There are all kinds of precedents for this in major sport, not least the recent cricket World T20 in the Caribbean, where the men’s and women’s tournaments were played over the same two weeks, on the same grounds.
Wasn’t it great to see the pics early Monday of Michael Clarke and friends cheering on the Aussie girls to victory, even with their clothes still sweaty from their loss to England in the men’s final? And wouldn’t it be just as fantastic to see Cahill and Kewell cheer on the Matildas after the men’s likely early exit in the soccer?
Imagine the four tennis Grand Slams without the presence of both men and women. Yes, the women’s game is slower and less powerful than the men’s, but hey, that’s exactly its appeal. Slugfests can be boring. The subtlety of women’s tennis is often a welcome relief.

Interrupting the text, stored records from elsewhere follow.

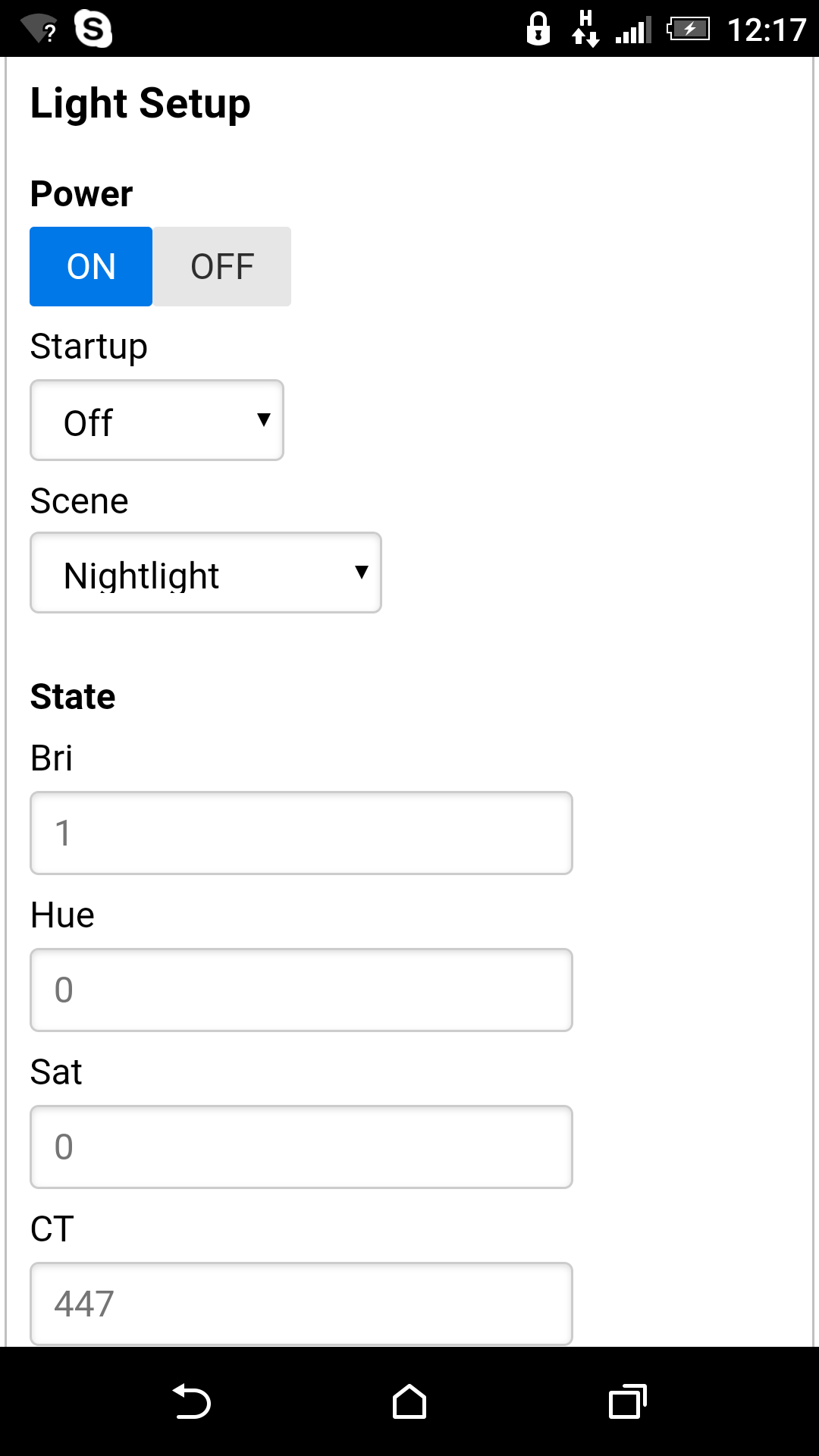819x1456 pixels.
Task: Tap the battery charging icon
Action: point(688,30)
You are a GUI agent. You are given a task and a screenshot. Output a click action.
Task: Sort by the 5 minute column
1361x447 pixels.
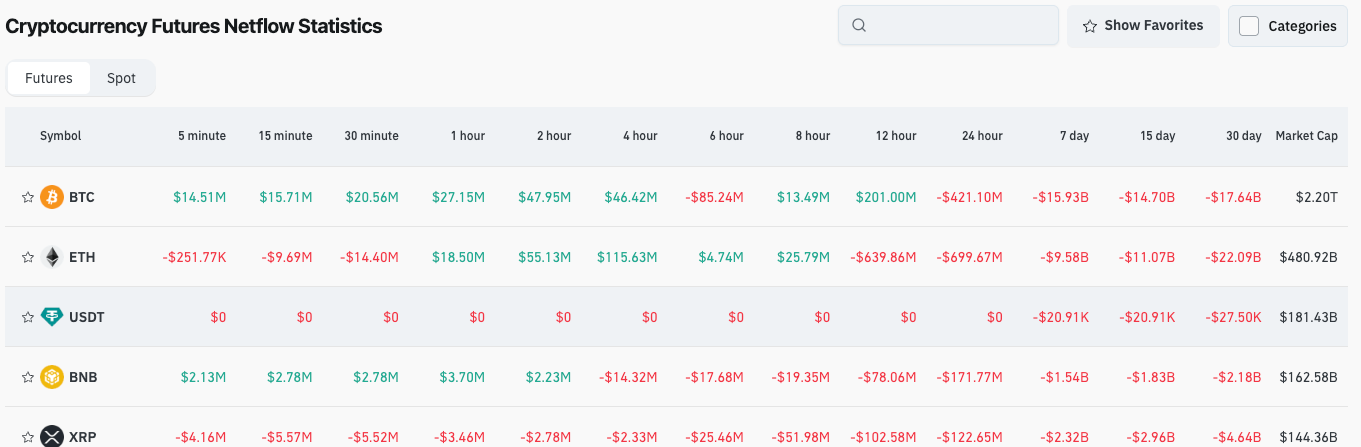[x=203, y=136]
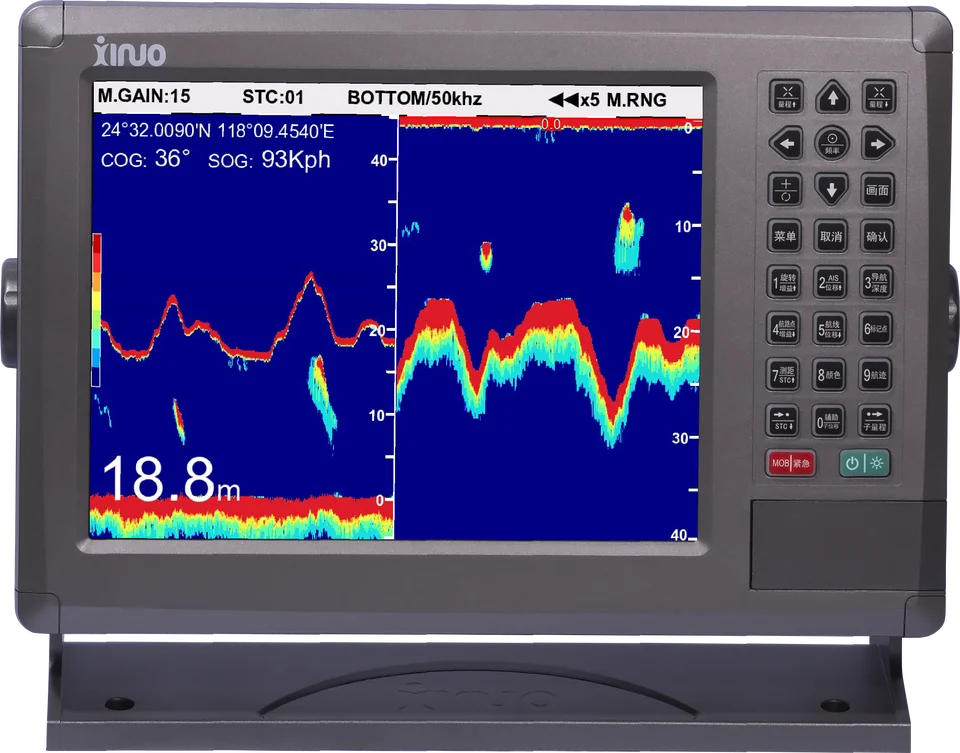Hit the red MOB 紧急 emergency button
Screen dimensions: 960x753
tap(790, 463)
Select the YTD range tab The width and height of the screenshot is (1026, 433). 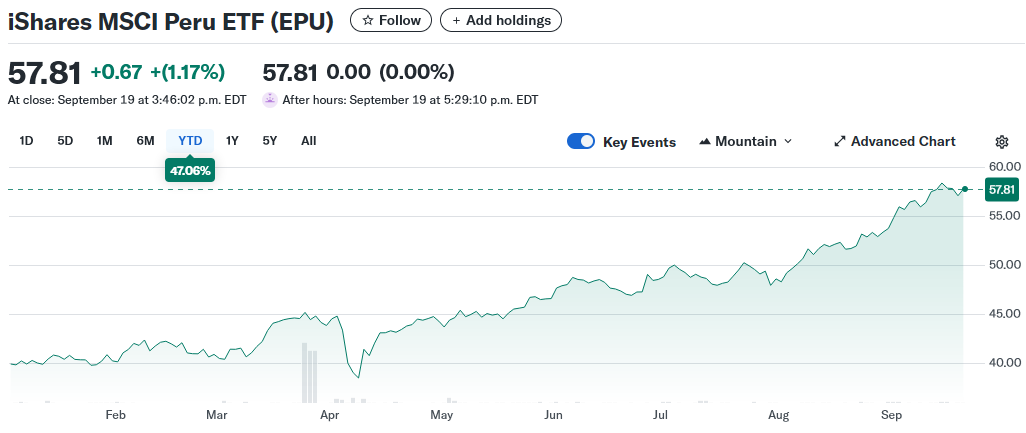tap(190, 141)
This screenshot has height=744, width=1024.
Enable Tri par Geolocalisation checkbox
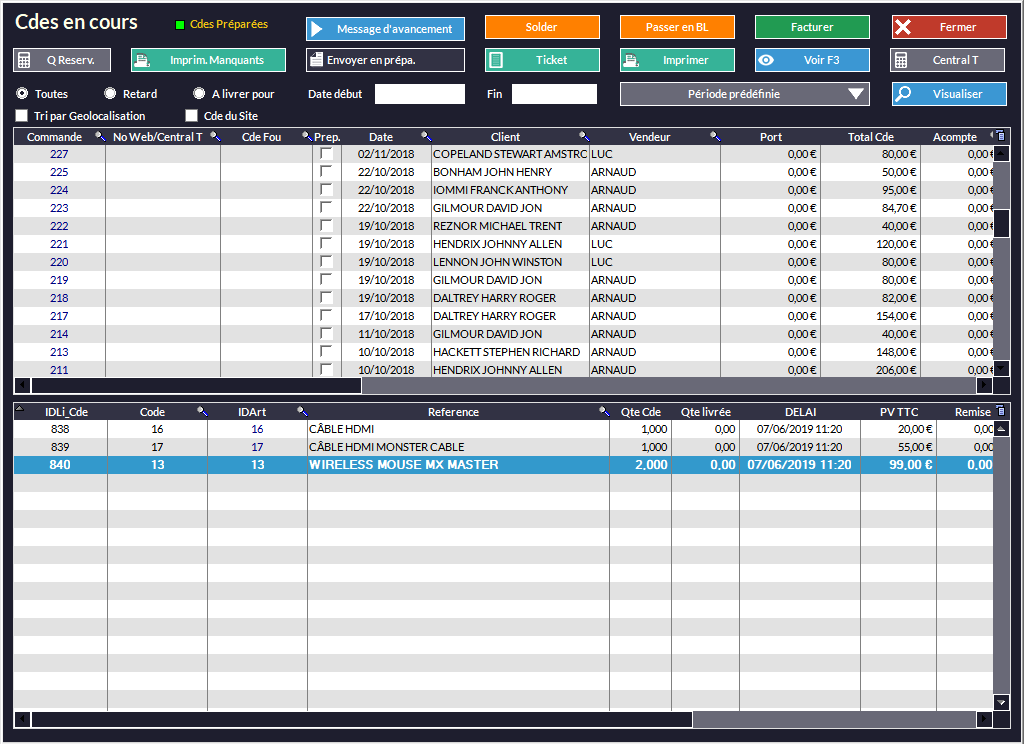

Obviously, the gap between men and women in soccer is much greater than in tennis, given the vast riches and attention paid to the top men, compared to the anonymous, and mostly broke, female players. All the more reason to give the women some exposure of the non-fleshy variety, and get them up to the men’s level.
Who knows, within a decade or two, the average fan might be as familiar with top female footballers as they are with Serena Williams. They might even be able to name the reigning women’s world champs, who currently happen to be…ummm….ummm, OK, I just looked it up. Bugger. It’s bloody Germany.
Look, obviously not all women’s sport deserves a place on sport’s biggest stage. To argue that would be tokenism of the “I work for the ABC” variety. But soccer is surely ripe for it.
And if you need an omen, OMG, here’s a beauty. On the last ball of the women’s World T20 final this week, the Kiwis needed a boundary to tie the game.
The batter hit straight…and 19 year old Aussie bowler Ellyse Perry stuck out her foot in desperation to stop the ball, and win the world title for Australia. Perry, of course, has also represented Australia in soccer. Reckon she was trying to tell us all something?